• _Task statement_
Pull out every line with the word "Select" from the entries below.

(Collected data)
= = = = =

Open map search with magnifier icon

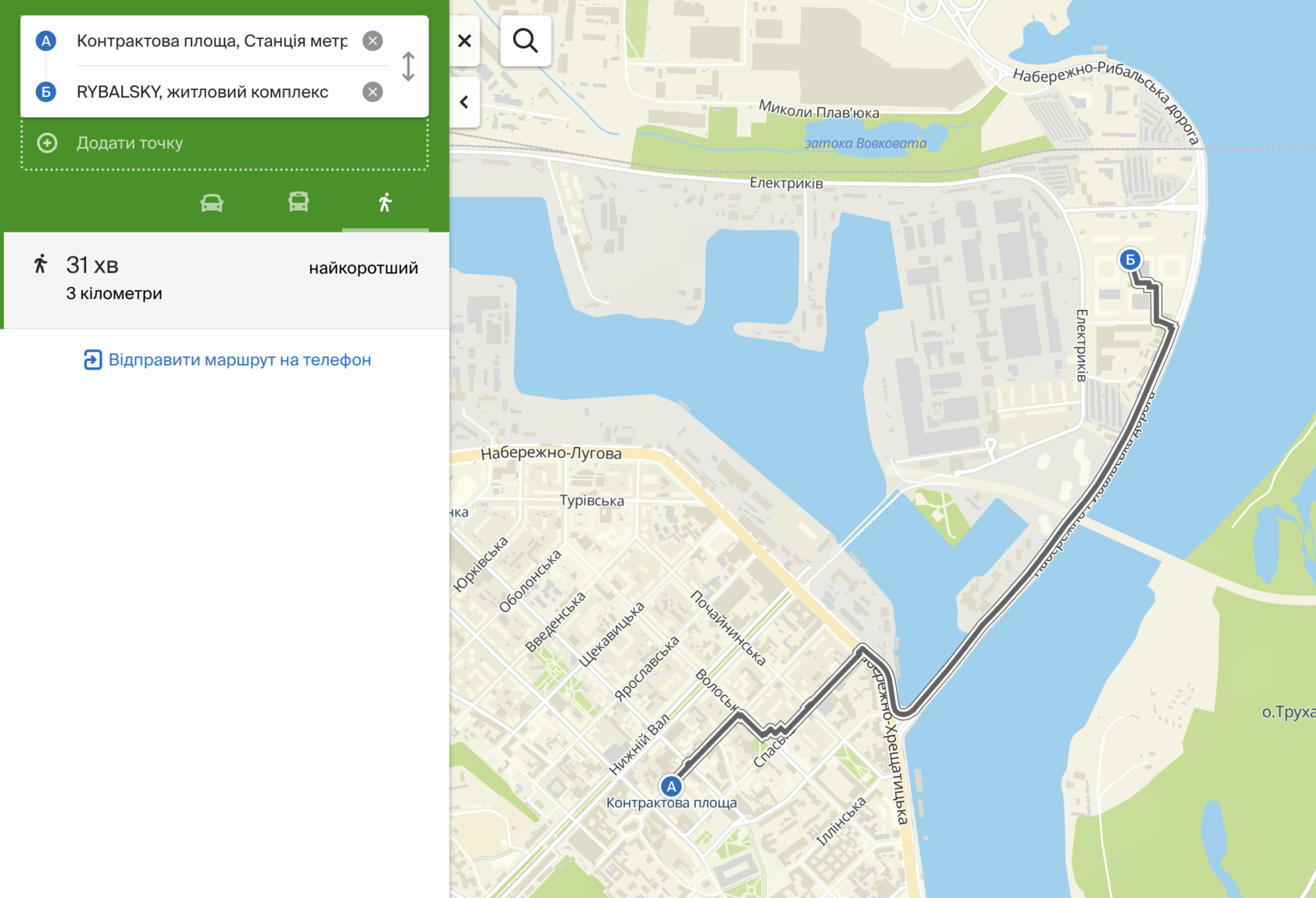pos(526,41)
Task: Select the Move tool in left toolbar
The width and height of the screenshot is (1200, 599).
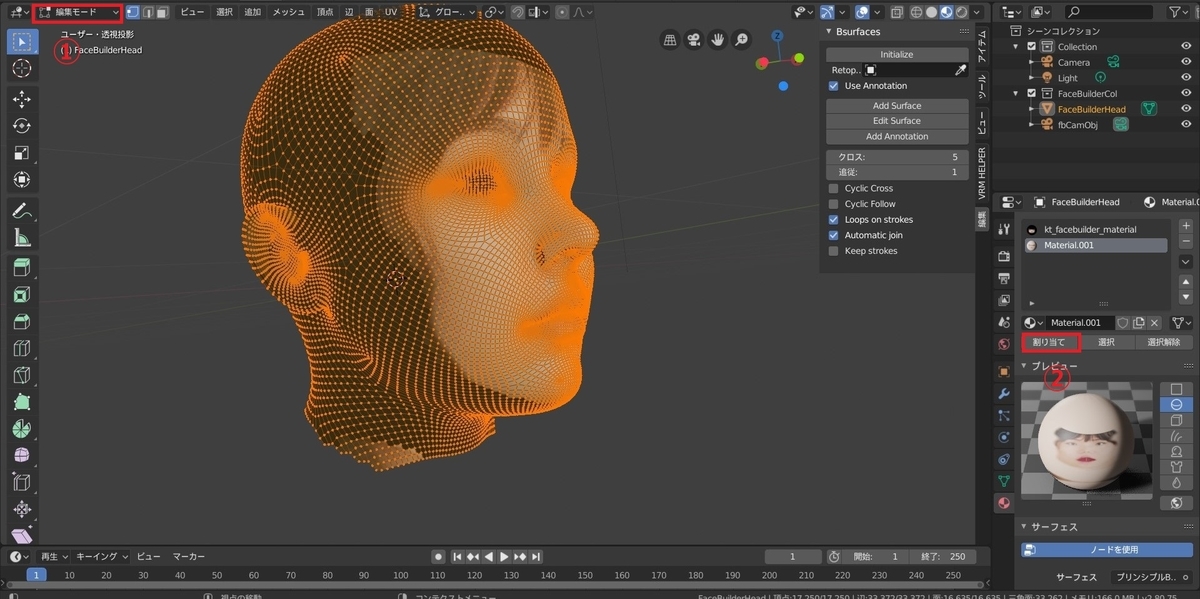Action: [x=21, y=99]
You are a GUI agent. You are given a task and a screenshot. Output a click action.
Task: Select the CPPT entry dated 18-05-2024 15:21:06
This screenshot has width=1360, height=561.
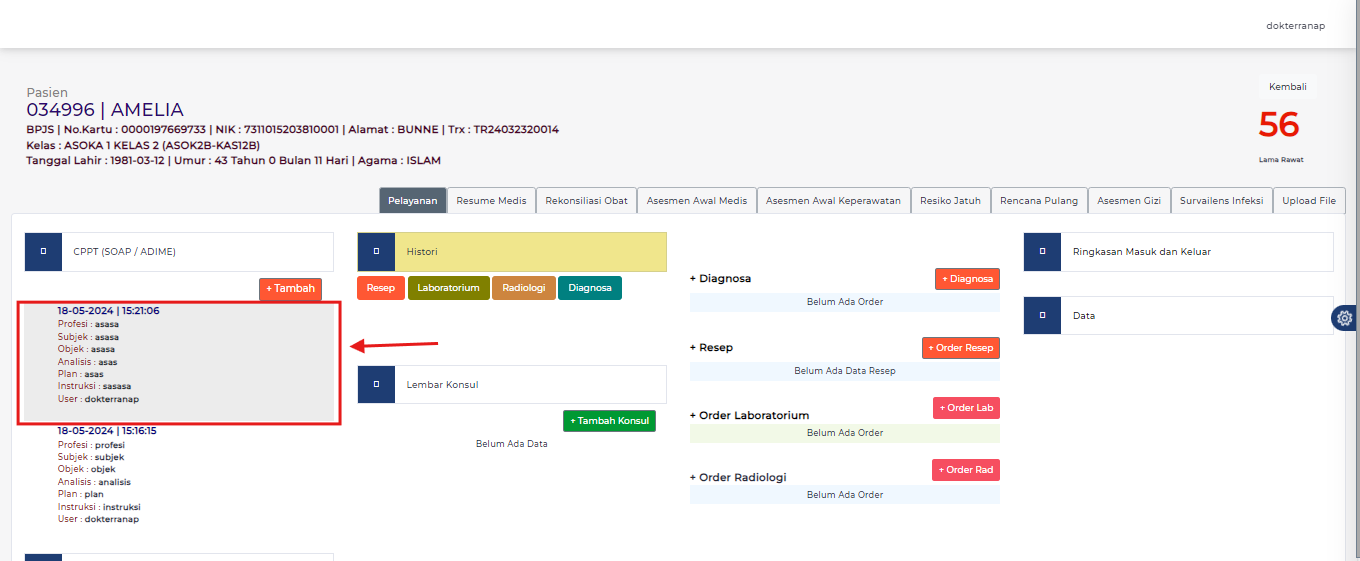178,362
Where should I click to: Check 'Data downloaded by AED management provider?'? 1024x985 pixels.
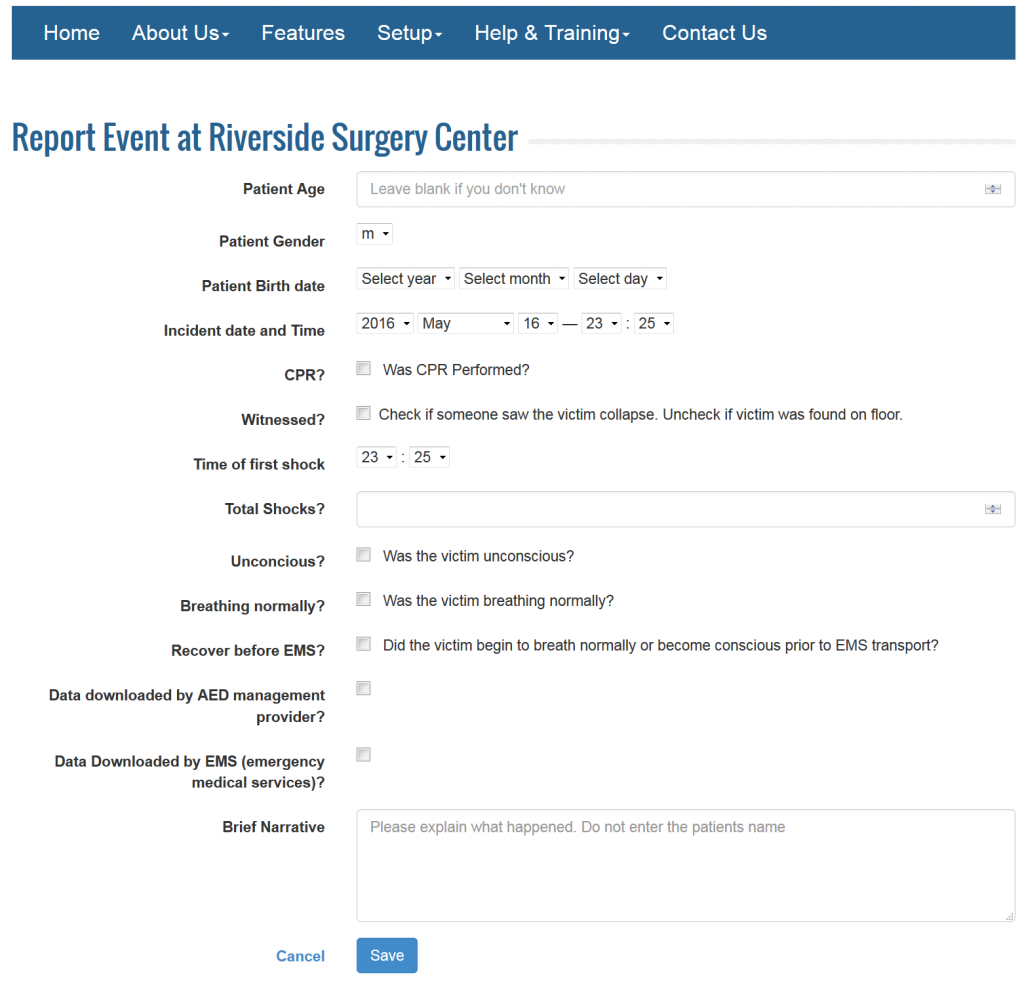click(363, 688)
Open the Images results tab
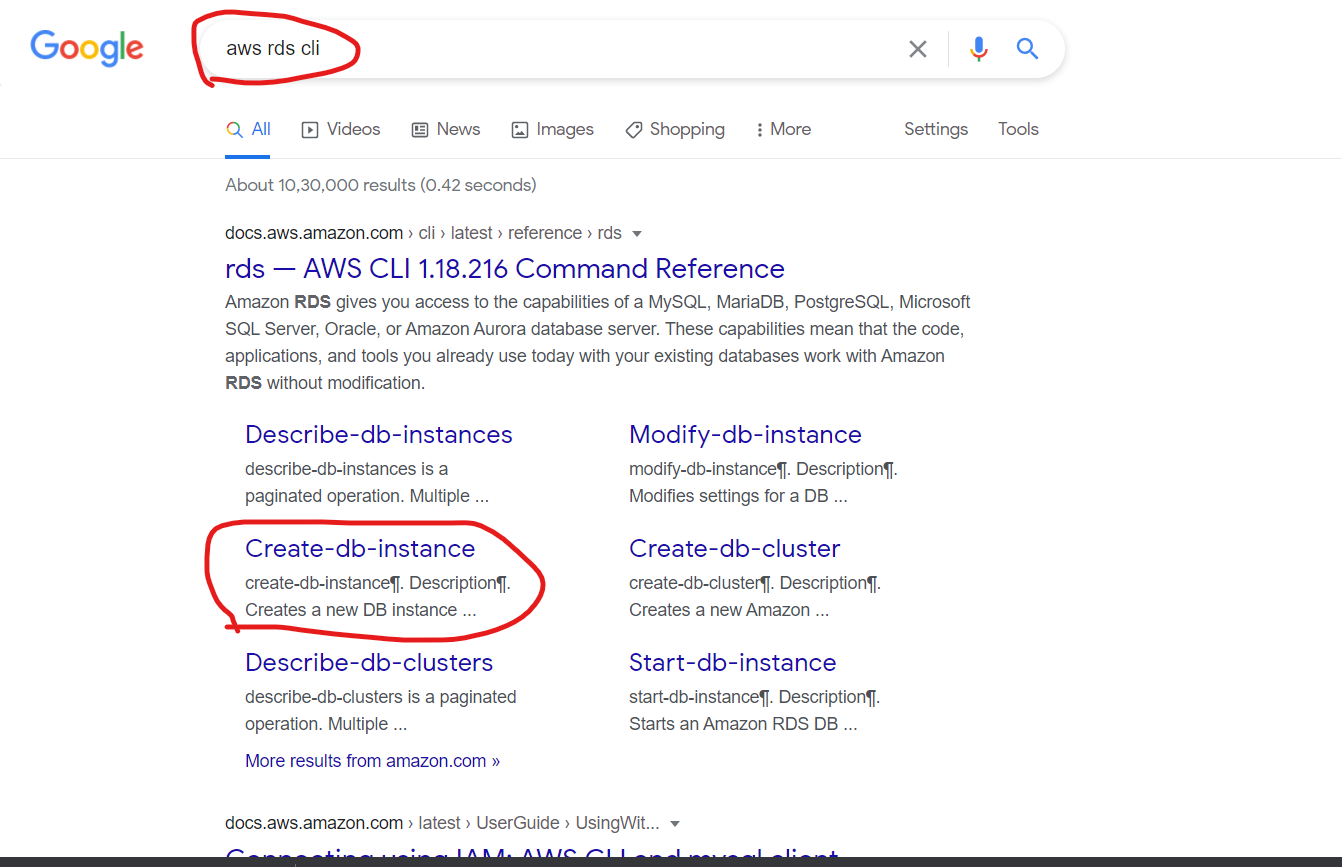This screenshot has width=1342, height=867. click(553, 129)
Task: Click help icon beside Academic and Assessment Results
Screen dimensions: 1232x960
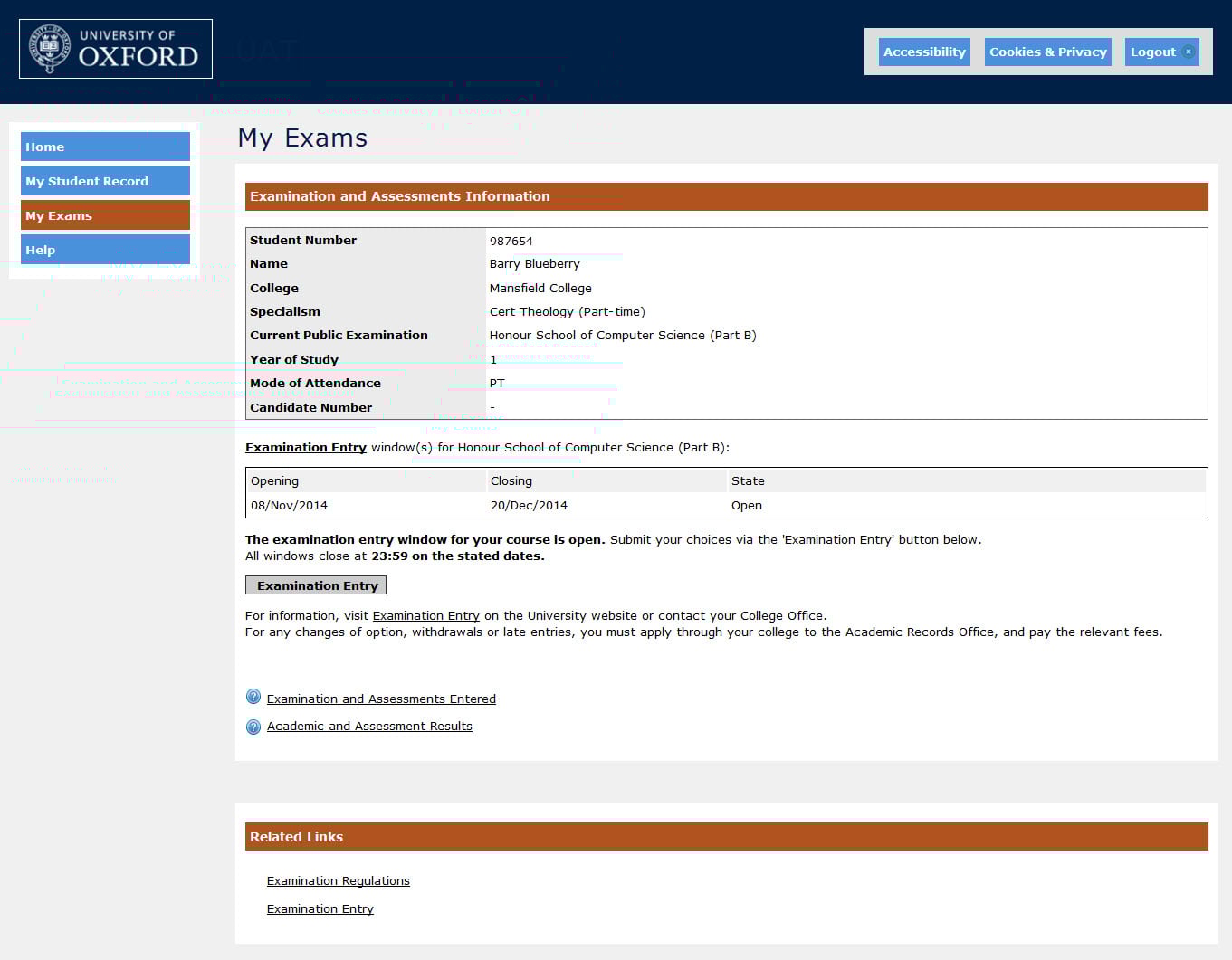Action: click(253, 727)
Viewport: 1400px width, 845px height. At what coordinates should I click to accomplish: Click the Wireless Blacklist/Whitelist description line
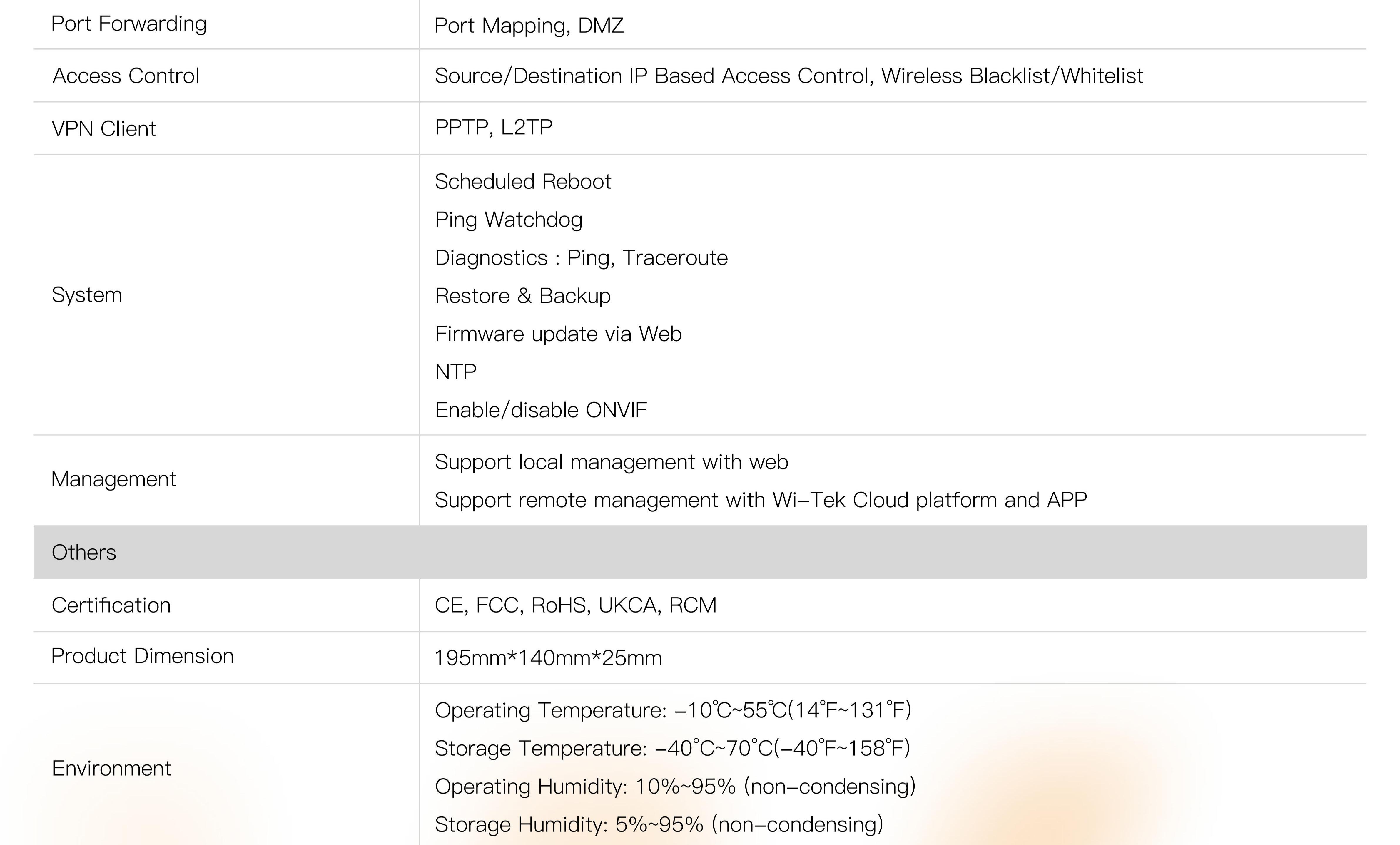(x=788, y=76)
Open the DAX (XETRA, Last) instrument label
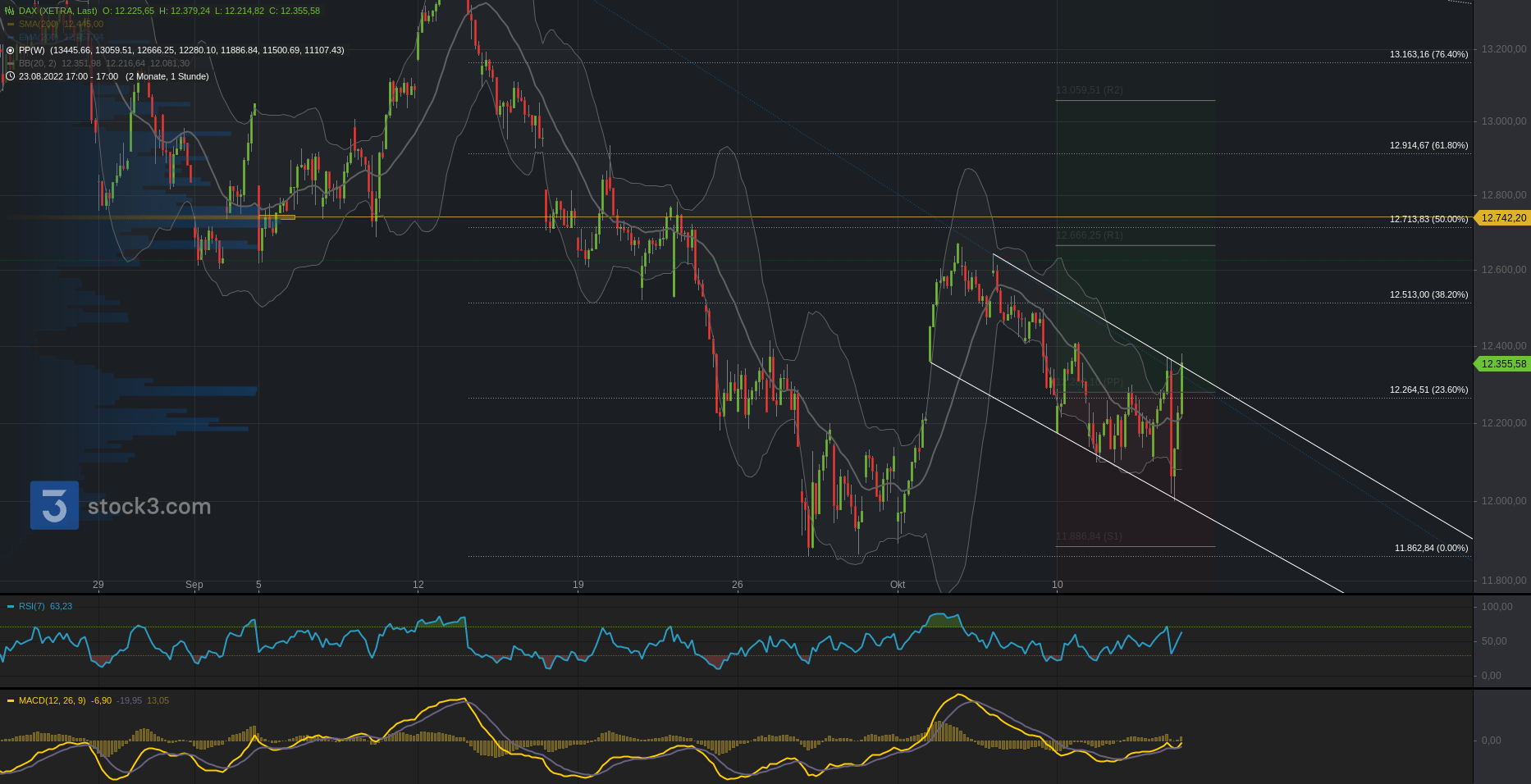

= = = = =

• _Answer section_
Task: Select the Move tool in left toolbar
Task: Select the CPPT entry dated 18-05-2024 15:21:06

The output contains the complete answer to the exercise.